• YOUR TASK: Every record below, from the first line to the last, is to be set down again exactly.

• EXTRACTED INFORMATION:

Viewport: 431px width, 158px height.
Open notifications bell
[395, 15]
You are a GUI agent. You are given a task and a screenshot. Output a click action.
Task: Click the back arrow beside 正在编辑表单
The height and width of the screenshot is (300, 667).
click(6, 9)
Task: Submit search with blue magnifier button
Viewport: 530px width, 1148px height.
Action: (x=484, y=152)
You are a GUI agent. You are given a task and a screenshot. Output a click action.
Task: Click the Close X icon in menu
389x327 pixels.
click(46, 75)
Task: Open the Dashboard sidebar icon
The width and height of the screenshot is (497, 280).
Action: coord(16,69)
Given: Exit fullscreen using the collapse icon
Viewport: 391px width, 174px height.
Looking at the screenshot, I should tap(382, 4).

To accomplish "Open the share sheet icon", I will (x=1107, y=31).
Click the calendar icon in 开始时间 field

• RESULT:
Viewport: 431px width, 158px height.
Open notifications bell
[395, 15]
You are a GUI agent. You are given a task and a screenshot. Output a click action.
Task: Click the back arrow beside 正在编辑表单
The height and width of the screenshot is (300, 667).
click(6, 9)
Task: Submit search with blue magnifier button
Viewport: 530px width, 1148px height.
Action: (x=484, y=152)
You are a GUI agent. You are given a task and a screenshot. Output a click action.
Task: Click the Close X icon in menu
389x327 pixels.
click(46, 75)
Task: Open the Dashboard sidebar icon
The width and height of the screenshot is (497, 280).
Action: coord(16,69)
Given: Exit fullscreen using the collapse icon
Viewport: 391px width, 174px height.
Looking at the screenshot, I should tap(382, 4).

To accomplish "Open the share sheet icon", I will (x=1107, y=31).
Click the calendar icon in 开始时间 field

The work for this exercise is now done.